Pero debajo de la ideología de la globalización subyace una estrategia dirigida a fortalecer el imperio y extender sus fronteras, por todos los medios. Ya la disolución del Este había hecho gran parte del trabajo: el equilibrio de poder de los años de la guerra fría quedaba aniquilado. Sobre aquellas ruinas, surgía un nuevo orden unipolar, una nueva hegemonía sin obstáculos. Aunque no deja de causar extrañeza la facilidad con la que el bloque soviético se desmoronó, casi sin violencia, abandonando la batalla final, como esas especies animales que, en la lucha por su territorio y su prole, resignan su dominio a expensas de la criatura más fuerte, sin librar siquiera una módica oposición. ¿Es realmente creíble que semejante poder se haya licuado hasta volverse inocuo? ¿o será que se ha filtrado en occidente, mediante alguna forma sutil?

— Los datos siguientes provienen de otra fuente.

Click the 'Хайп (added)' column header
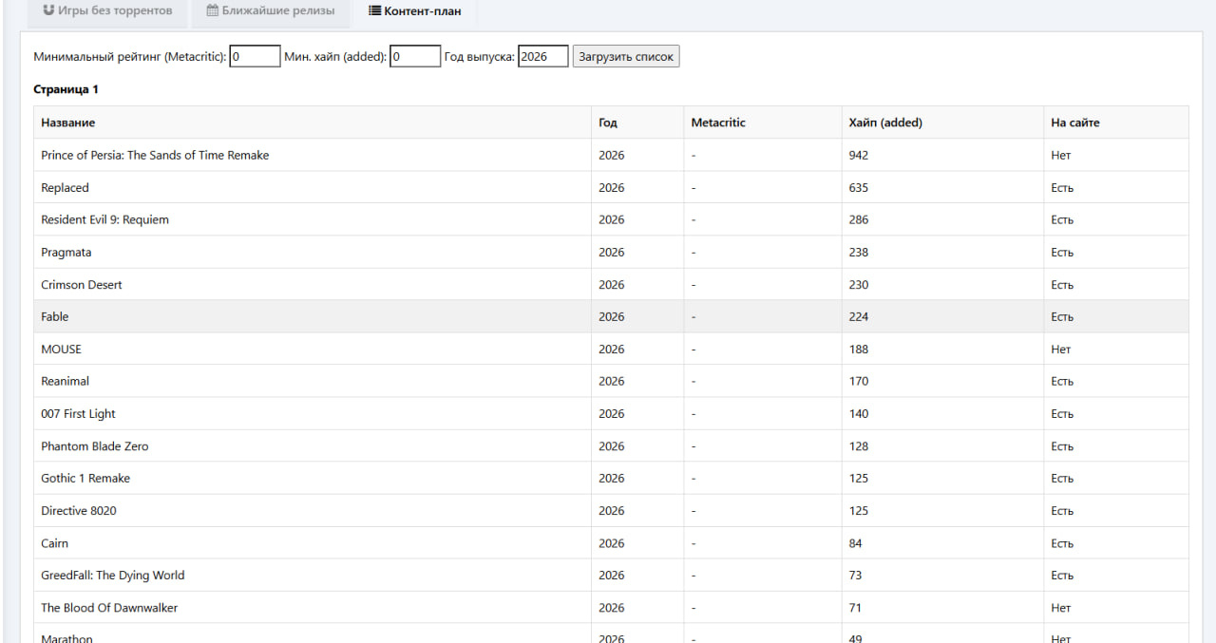This screenshot has height=643, width=1216. 885,123
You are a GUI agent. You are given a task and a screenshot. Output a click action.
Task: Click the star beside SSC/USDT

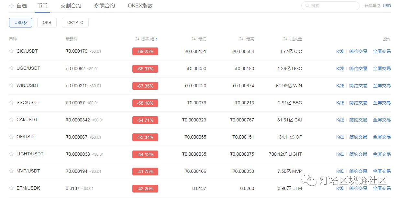pos(11,102)
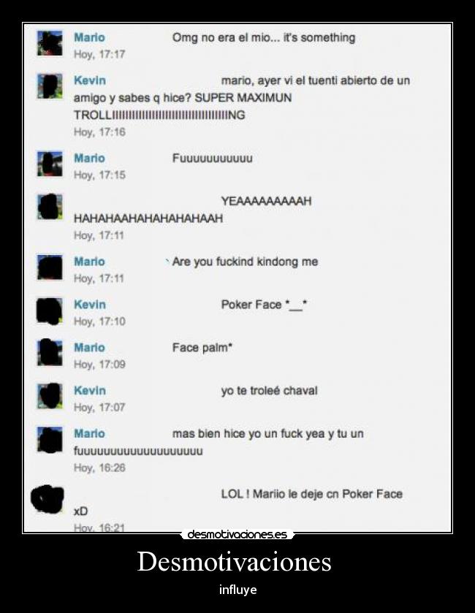The height and width of the screenshot is (613, 475).
Task: Click Kevin's avatar next to Poker Face message
Action: pyautogui.click(x=50, y=311)
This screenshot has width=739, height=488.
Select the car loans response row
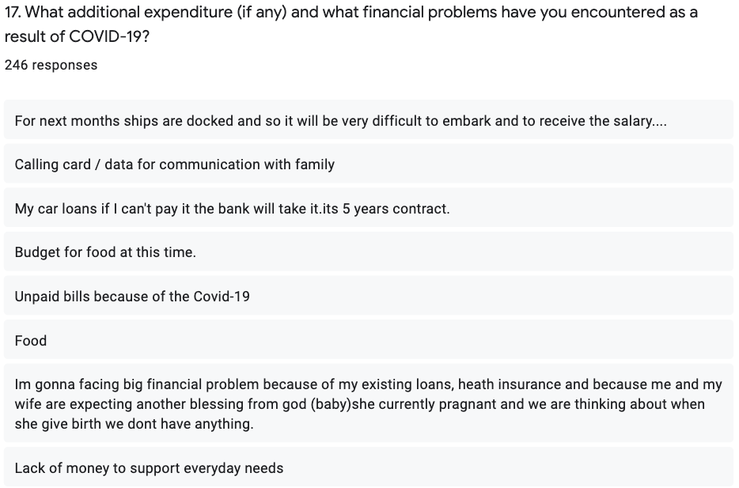click(x=232, y=209)
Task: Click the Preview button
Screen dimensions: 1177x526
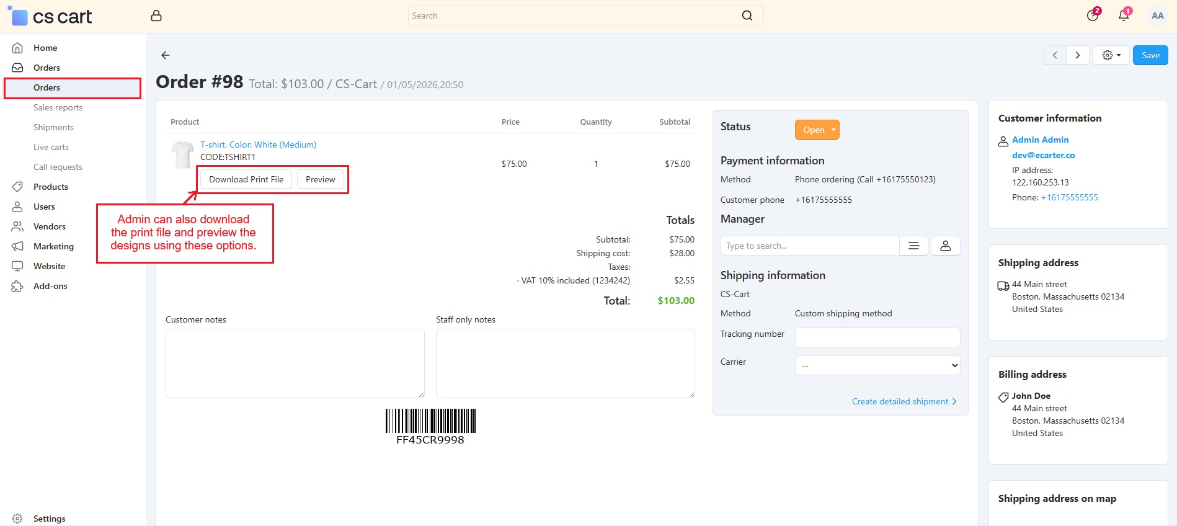Action: [x=320, y=179]
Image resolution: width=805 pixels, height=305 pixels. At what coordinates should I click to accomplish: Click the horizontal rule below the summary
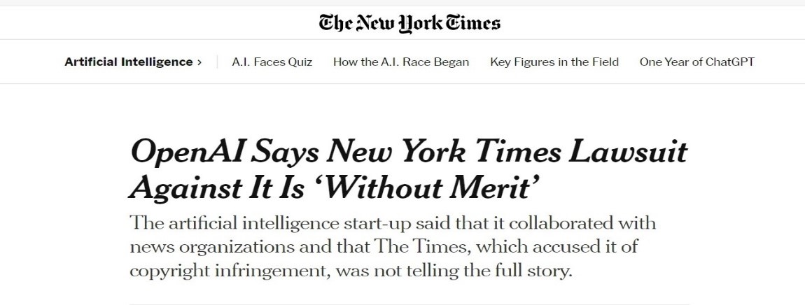click(x=409, y=304)
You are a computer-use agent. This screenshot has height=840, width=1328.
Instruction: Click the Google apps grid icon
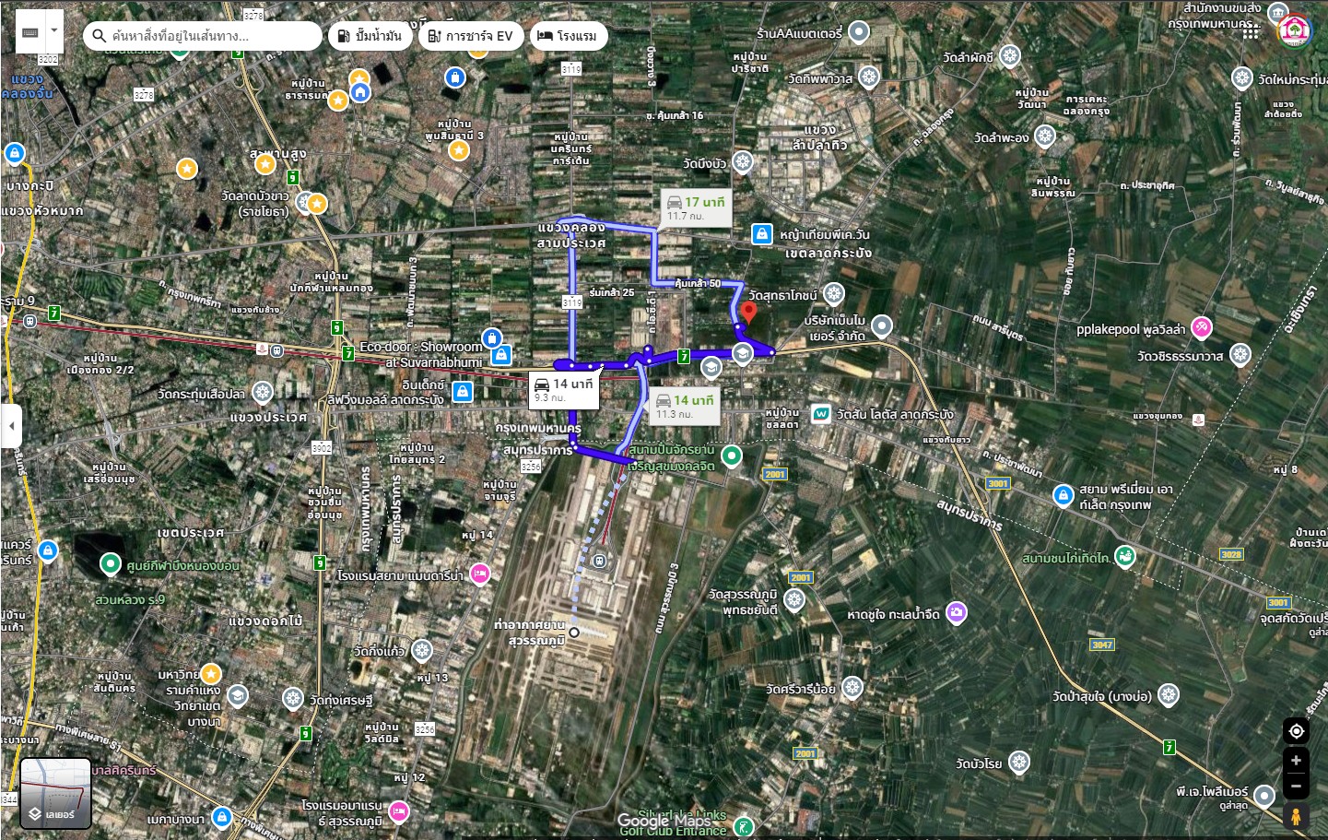coord(1251,32)
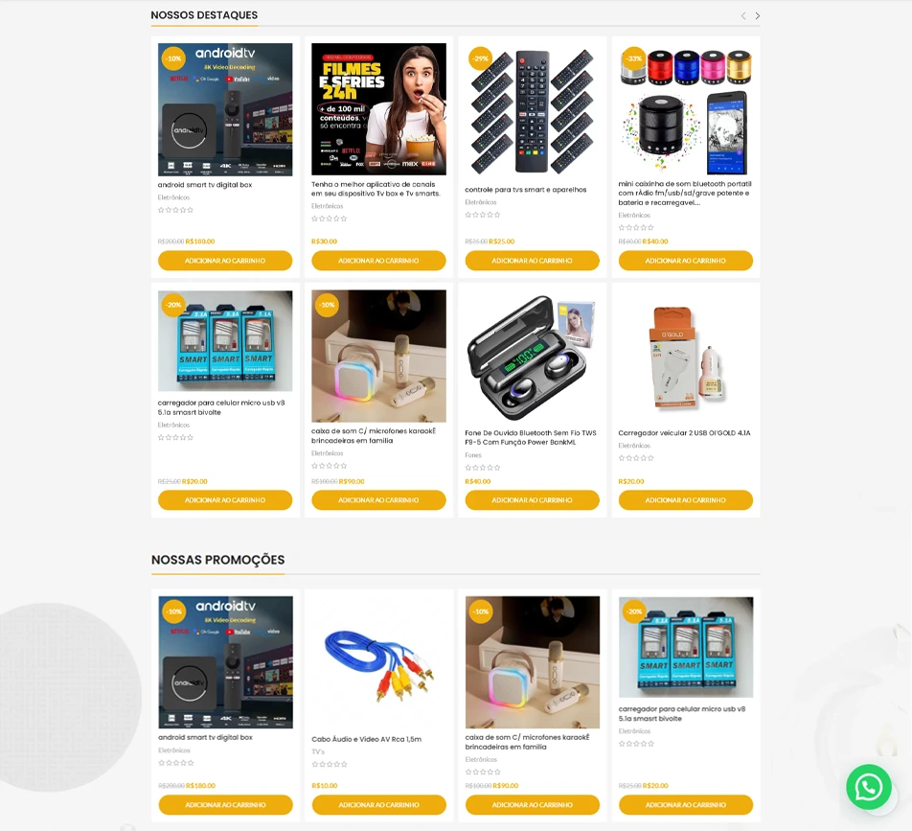Open the RCA cable product image
Image resolution: width=912 pixels, height=831 pixels.
coord(379,662)

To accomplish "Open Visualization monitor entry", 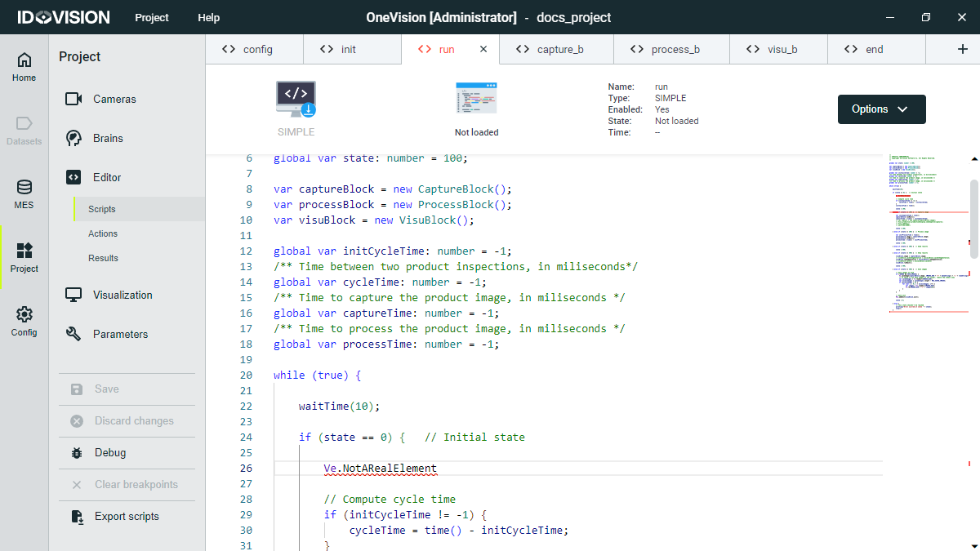I will pyautogui.click(x=122, y=295).
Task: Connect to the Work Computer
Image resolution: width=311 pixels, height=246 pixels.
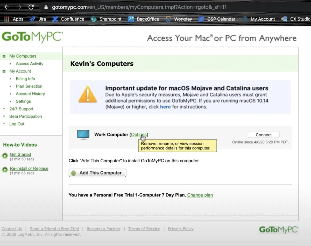Action: click(x=264, y=135)
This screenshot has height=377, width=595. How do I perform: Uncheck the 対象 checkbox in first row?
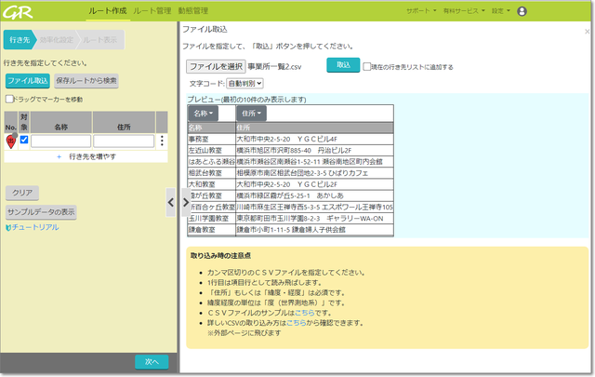24,141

Para Occidente, "el Mal era visible, opaco -sentenciaba Jean Baudrillard[3]- estaba localizado en los territorios del Este. Los hemos exorcizado, liberado, liquidado. Pero ¿acaso ha dejado de ser el Mal por ello? En absoluto: se ha vuelto fluido, líquido, intersticial (…) y entra en una fase de diseminación definitiva. Tras haber estallado, el comunismo va a penetrar en las venas de Occidente bajo una forma metabólica y subrepticia, y va a desestabilizarlo a su vez".